Questo libro non può avere una conclusione, non c’è. Ho provato a raccontare il tempo dei democristiani, sospeso tra un partito che non c’è più e uno che non c’è ancora.
Può darsi che queste pagine – nel tempo lungo della carta stampata – finiranno tra le mani di donne e uomini nuovi, che in una stagione diversa leggeranno queste piccole, grandi storie e ne faranno ispirazione di nuove, imprevedibili sfide.
Con questo auspicio mi salutò Mino Martinazzoli, ultimo segretario democristiano, nell’agosto del 2011, un mese prima di morire. Ero appena uscito da uno studio televisivo in cui avevo difeso il traballante governo di cui facevo parte. La batteria del Viminale chiese se potesse passarmi l’onorevole Martinazzoli, e io ne fui felice, perché mi avevano detto che stava male. In realtà stava malissimo, e seguiva la tv assieme al fedelissimo Gianbattista Groli, continuando a fumare le sigarette che i medici gli avevano restituito (e lui aveva capito che era il segno della resa).

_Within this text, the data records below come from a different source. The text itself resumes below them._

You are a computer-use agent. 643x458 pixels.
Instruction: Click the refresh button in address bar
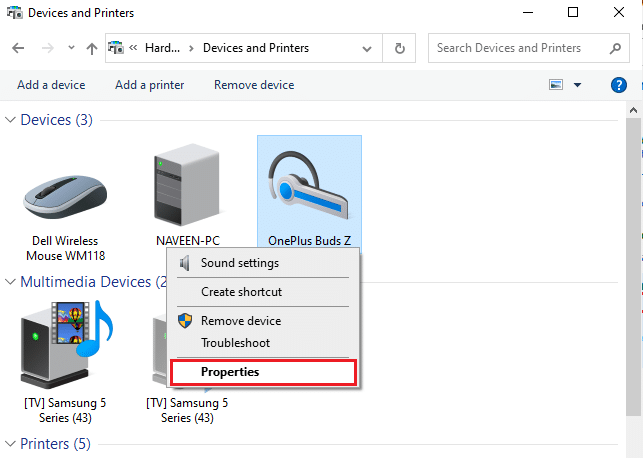(400, 48)
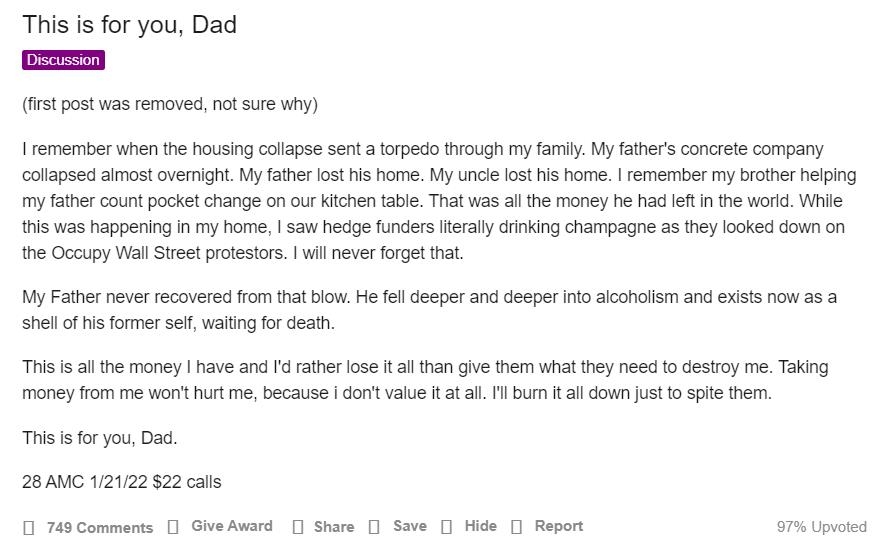Screen dimensions: 886x549
Task: Click the post title "This is for you, Dad"
Action: coord(129,25)
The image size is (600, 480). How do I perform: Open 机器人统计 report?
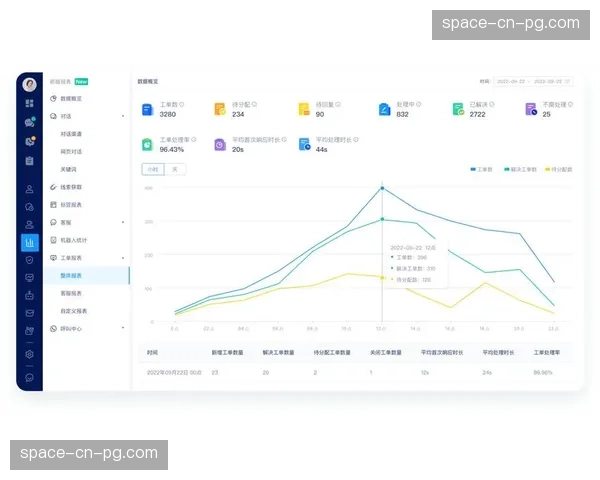(x=76, y=240)
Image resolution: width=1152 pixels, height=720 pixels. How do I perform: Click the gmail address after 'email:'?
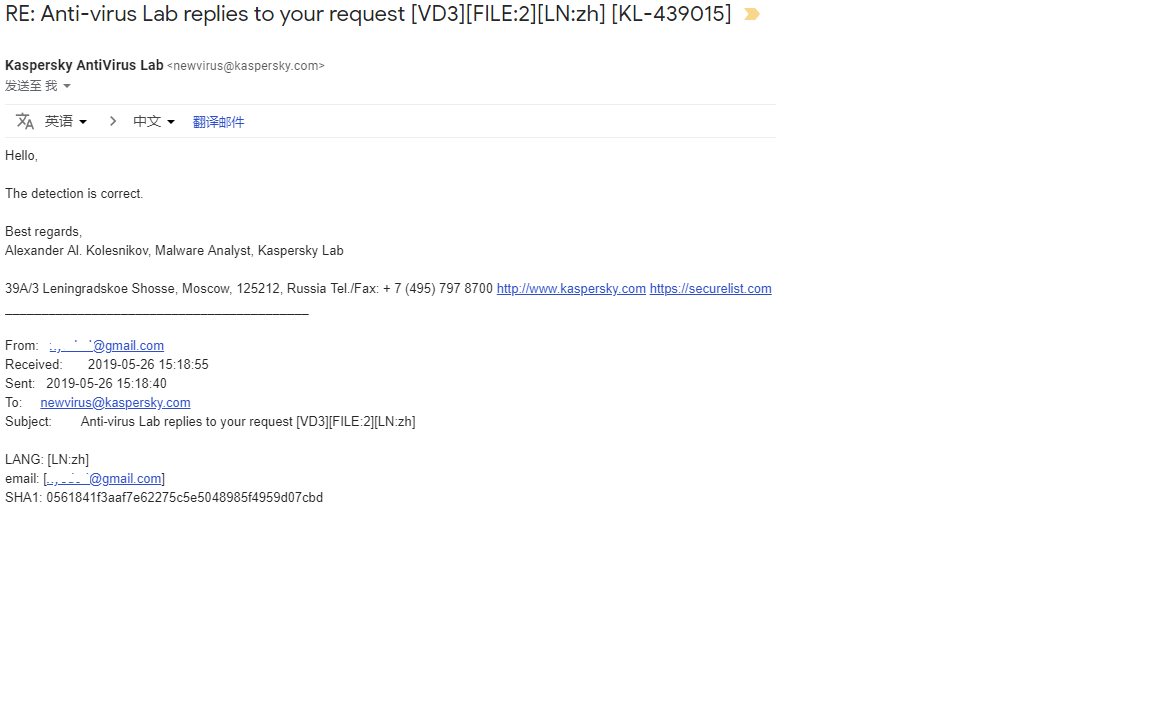click(x=104, y=479)
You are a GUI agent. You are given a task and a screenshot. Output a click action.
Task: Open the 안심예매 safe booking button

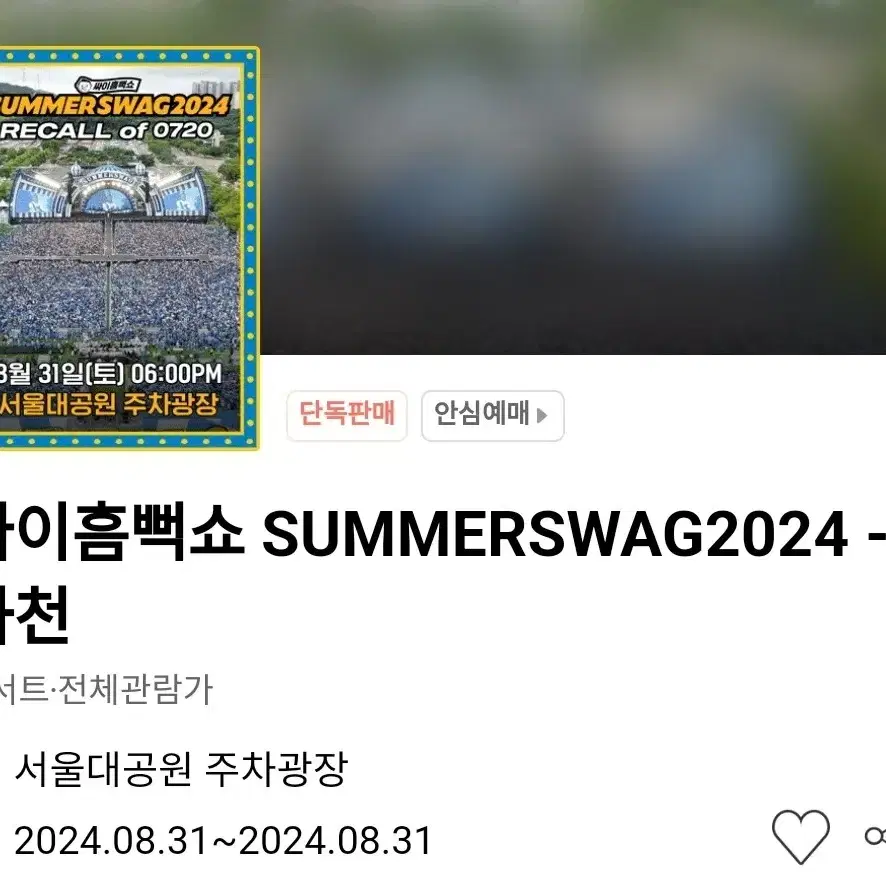click(492, 415)
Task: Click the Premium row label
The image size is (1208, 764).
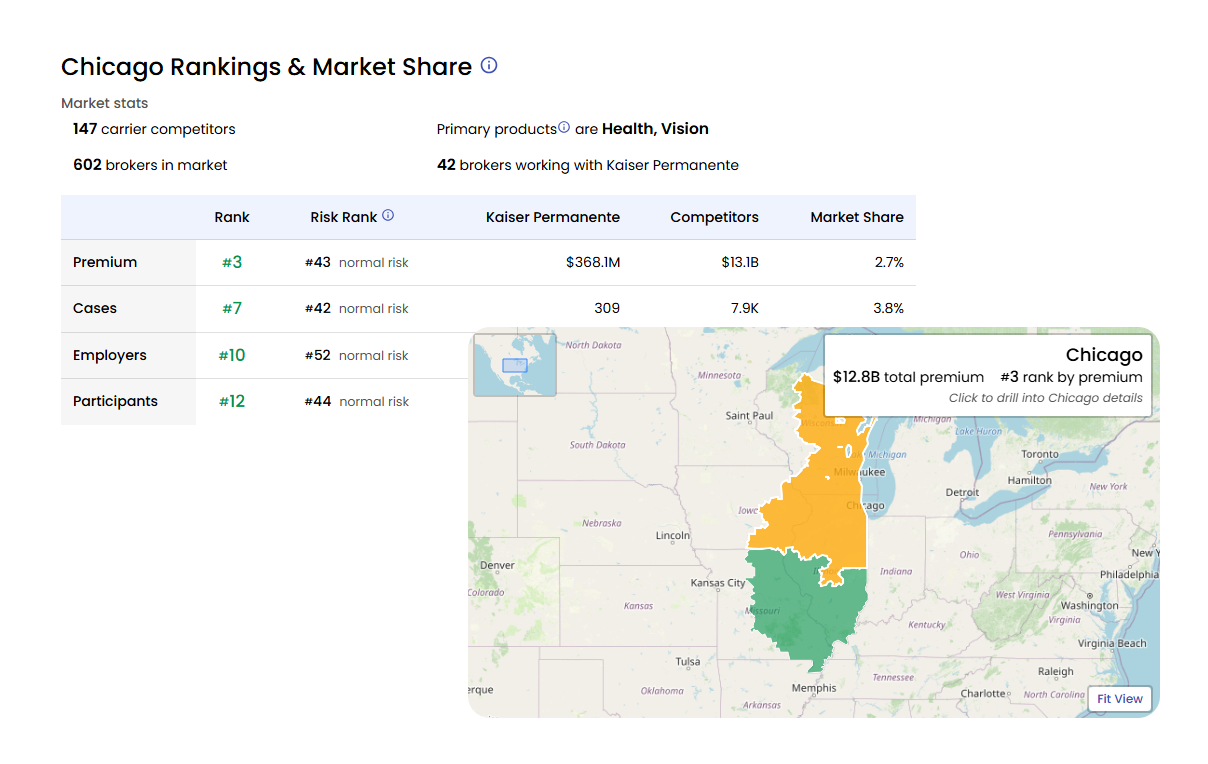Action: pyautogui.click(x=105, y=261)
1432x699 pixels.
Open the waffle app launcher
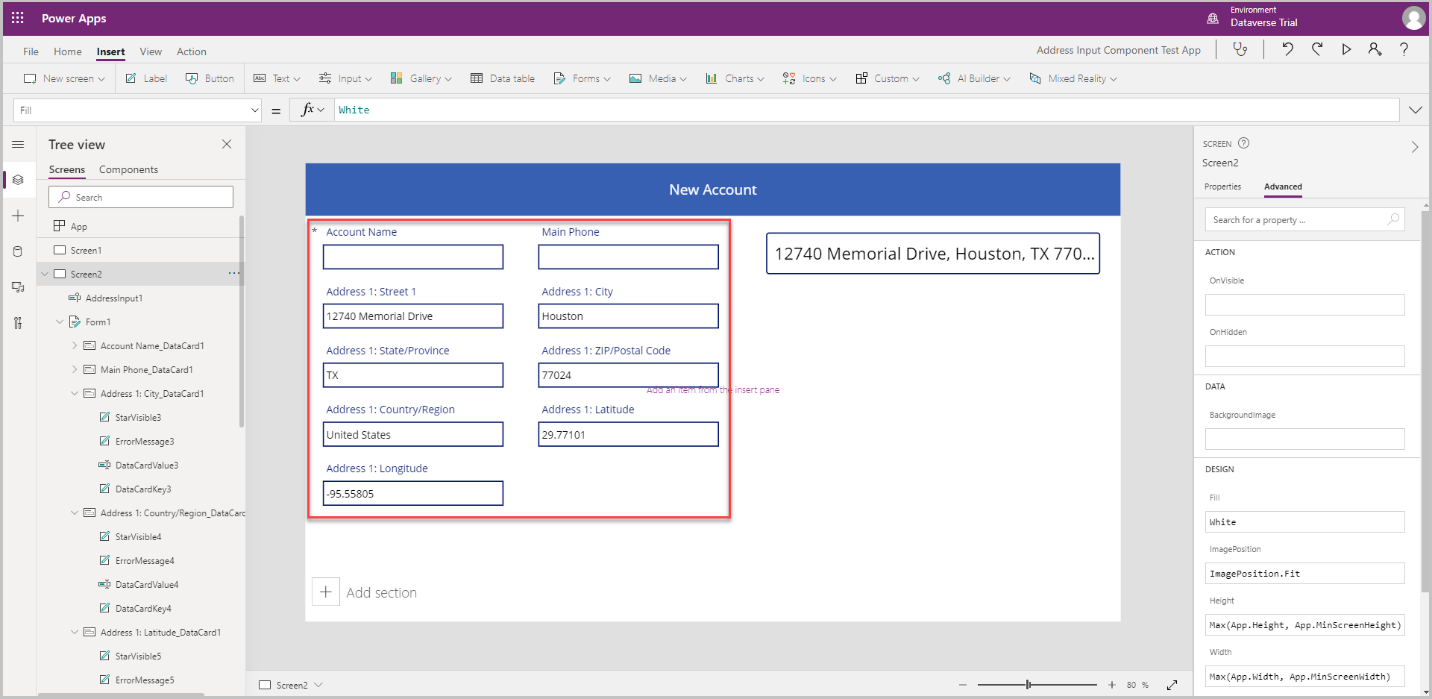(18, 18)
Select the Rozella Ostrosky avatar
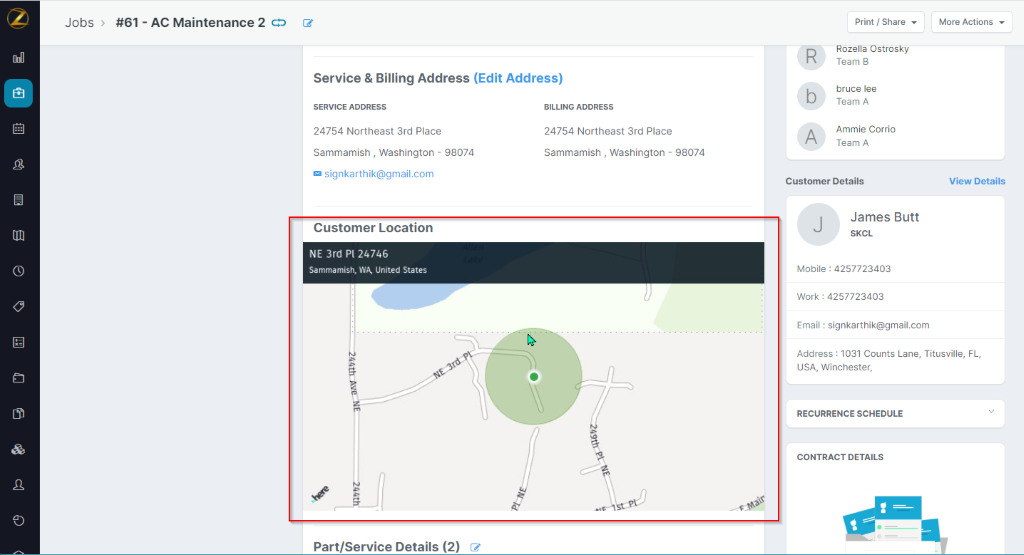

«Gianfranchino, ti ho visto in tv arrampicarti sugli specchi e mi sono intenerito» mi disse Mino, e io mi commossi. «Non prenderlo come un elogio, è una constatazione: ti arrampicavi sugli specchi, provavi a darti una ragione che non hai, come tutti noi popolari apolidi.»
E continuò: «A te magari è dato un compito, che in parte ti sei dato da solo, in parte ti è capitato: custodire il seme dei popolari, raccontarlo per come sai, ma sapendo che possono e debbono essere in molti a farlo».
«Speriamo di vederne il frutto» provai a chiudere una telefonata emotivamente impegnativa.
Concluse lui, Mino, con parole definitive: «Io non lo vedrò, tu forse, o forse no, ma non per questo devi smettere di invecchiare seminando: la maturità è il tempo più bello, perché piantiamo gli alberi che non vedremo».